- _GIVEN REQUEST_:
Write out again the rows that begin at the line containing "This screenshot has height=952, width=1245." and end with the line containing "pos(76,342)". Replace "harvest time" with "harvest date" and leave everything else as it is.

##### DATA IN THIS EXERCISE

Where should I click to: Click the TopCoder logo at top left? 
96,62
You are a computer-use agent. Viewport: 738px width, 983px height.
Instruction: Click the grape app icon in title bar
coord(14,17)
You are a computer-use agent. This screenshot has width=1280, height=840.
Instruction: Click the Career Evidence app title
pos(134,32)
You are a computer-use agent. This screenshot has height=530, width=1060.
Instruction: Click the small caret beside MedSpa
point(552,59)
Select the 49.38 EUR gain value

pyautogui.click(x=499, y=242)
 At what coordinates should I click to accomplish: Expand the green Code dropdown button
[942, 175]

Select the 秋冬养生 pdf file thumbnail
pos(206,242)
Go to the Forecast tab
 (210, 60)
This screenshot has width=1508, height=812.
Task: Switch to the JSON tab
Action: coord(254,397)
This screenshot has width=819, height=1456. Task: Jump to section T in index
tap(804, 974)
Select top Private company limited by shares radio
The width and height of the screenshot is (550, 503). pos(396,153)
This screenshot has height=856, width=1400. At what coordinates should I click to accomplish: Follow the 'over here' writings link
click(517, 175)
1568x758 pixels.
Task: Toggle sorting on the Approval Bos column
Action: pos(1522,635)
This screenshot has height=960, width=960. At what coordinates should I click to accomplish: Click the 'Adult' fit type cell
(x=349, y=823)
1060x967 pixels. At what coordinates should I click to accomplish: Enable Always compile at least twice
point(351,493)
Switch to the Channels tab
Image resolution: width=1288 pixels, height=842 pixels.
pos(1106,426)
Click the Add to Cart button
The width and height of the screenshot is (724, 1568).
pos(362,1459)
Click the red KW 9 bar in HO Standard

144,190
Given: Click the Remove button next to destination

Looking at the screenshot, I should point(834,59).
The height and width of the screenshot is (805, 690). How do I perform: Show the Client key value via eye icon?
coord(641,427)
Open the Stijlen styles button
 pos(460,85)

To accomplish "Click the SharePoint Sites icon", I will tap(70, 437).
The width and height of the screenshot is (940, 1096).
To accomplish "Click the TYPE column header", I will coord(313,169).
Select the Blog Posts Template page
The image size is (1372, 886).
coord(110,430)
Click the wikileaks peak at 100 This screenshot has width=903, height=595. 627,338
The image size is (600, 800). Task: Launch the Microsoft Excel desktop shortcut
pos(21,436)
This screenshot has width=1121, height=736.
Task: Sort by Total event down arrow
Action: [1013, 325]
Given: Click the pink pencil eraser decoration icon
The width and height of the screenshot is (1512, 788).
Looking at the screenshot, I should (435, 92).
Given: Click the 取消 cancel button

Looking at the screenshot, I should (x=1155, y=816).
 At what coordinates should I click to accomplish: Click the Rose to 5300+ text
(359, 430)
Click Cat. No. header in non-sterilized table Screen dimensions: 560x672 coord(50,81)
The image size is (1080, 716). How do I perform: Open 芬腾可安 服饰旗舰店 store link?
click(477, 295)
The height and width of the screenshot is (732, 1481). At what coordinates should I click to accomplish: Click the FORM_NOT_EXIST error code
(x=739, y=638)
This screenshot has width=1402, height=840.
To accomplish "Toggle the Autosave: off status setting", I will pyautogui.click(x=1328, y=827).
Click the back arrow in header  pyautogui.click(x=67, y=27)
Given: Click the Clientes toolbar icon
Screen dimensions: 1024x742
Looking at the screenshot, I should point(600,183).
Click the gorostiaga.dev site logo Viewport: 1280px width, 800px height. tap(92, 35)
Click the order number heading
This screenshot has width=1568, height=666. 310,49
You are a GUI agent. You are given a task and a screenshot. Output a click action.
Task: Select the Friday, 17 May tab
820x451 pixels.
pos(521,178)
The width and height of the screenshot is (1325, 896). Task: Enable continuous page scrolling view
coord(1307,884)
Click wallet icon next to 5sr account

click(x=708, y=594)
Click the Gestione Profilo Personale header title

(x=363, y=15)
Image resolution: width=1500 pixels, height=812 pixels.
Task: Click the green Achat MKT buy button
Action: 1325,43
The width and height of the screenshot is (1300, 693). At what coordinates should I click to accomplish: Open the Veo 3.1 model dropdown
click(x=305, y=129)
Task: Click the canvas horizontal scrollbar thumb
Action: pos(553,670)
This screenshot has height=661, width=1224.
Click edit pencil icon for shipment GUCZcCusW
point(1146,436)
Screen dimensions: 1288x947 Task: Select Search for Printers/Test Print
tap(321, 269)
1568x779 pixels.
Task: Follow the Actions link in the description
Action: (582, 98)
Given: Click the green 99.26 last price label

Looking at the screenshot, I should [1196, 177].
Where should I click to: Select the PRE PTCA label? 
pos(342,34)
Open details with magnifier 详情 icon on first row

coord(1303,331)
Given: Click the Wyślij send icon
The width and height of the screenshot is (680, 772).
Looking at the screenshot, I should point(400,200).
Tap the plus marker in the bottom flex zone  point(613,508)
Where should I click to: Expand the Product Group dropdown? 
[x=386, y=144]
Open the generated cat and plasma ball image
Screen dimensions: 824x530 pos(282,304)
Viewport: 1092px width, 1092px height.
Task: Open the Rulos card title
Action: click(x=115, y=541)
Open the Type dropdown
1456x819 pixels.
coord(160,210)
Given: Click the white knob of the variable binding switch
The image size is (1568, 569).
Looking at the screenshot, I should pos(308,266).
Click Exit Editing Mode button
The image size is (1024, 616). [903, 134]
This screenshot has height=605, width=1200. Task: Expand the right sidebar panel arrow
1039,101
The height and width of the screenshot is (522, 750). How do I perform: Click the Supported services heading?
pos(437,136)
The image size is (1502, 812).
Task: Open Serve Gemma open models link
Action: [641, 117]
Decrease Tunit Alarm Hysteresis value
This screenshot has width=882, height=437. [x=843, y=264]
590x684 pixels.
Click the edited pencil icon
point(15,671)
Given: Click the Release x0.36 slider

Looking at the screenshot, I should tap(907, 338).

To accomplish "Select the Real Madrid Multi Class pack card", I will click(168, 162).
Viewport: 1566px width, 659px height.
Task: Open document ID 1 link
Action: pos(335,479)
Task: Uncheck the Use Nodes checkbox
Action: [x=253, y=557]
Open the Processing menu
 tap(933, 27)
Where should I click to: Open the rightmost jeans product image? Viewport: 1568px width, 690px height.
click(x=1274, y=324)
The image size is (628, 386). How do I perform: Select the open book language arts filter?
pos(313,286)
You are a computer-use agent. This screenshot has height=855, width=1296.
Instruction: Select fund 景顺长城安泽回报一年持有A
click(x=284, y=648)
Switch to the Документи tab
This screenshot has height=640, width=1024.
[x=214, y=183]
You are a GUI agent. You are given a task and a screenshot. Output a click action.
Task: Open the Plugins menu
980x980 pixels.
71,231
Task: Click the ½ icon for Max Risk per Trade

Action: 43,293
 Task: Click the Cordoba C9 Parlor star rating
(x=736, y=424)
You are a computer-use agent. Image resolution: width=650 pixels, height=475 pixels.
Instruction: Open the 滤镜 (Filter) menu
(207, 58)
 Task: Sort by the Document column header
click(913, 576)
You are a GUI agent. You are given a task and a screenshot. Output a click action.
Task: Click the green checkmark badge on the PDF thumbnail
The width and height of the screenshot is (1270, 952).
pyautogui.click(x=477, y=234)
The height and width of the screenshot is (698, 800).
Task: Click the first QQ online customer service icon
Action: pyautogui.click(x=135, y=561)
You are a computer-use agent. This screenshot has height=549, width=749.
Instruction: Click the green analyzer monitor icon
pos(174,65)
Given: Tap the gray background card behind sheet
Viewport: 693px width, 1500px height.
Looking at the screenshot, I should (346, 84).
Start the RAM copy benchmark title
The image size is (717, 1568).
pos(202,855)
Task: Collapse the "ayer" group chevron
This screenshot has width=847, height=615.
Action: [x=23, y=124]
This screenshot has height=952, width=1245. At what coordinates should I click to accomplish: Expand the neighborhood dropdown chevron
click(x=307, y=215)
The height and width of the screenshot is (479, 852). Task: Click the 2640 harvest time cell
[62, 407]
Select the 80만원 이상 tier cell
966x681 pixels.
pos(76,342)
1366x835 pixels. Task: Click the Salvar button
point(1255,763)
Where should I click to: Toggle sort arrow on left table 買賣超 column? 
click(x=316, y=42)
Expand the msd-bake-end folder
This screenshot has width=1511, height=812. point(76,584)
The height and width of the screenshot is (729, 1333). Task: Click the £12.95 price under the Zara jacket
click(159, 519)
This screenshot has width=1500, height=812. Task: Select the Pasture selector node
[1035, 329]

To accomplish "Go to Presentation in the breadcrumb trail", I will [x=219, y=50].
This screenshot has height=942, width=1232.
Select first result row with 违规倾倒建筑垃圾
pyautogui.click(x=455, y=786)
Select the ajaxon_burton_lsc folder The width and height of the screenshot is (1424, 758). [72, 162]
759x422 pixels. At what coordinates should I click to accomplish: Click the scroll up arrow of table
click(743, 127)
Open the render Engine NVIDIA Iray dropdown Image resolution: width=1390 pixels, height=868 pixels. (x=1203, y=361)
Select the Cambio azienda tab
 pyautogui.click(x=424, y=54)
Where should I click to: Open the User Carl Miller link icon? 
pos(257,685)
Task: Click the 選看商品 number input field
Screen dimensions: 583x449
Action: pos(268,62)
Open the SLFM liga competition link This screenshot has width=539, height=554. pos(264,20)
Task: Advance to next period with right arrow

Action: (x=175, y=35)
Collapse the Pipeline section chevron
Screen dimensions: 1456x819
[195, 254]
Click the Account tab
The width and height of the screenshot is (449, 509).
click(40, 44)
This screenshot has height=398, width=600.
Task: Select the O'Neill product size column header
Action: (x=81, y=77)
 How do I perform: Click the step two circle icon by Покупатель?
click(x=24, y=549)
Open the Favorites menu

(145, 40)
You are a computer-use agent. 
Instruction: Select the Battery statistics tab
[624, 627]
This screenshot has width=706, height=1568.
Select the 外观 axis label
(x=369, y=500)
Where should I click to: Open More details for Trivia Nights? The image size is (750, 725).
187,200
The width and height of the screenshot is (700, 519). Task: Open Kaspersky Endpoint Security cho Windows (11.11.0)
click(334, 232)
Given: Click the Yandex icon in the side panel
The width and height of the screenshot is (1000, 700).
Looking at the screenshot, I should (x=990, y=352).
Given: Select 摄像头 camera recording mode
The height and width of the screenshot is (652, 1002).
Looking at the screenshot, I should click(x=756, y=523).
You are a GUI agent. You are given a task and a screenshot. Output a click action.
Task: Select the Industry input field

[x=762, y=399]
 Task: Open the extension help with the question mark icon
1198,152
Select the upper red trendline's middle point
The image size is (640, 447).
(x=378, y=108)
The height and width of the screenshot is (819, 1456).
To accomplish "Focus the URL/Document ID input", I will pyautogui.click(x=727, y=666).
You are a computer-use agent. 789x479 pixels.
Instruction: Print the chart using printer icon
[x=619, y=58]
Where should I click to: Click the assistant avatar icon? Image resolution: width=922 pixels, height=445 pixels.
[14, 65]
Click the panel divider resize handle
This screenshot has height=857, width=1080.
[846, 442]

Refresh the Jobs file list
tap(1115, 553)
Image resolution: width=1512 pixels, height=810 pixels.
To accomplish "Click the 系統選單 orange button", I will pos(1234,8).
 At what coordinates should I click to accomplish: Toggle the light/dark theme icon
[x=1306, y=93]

##########

- _RESULT OF THE EXERCISE_:
This screenshot has height=952, width=1245. At what coordinates should I click to accomplish: Expand the neighborhood dropdown chevron
click(x=307, y=215)
The height and width of the screenshot is (479, 852). Task: Click the 2640 harvest date cell
[62, 407]
Select the 80만원 이상 tier cell
966x681 pixels.
pos(76,342)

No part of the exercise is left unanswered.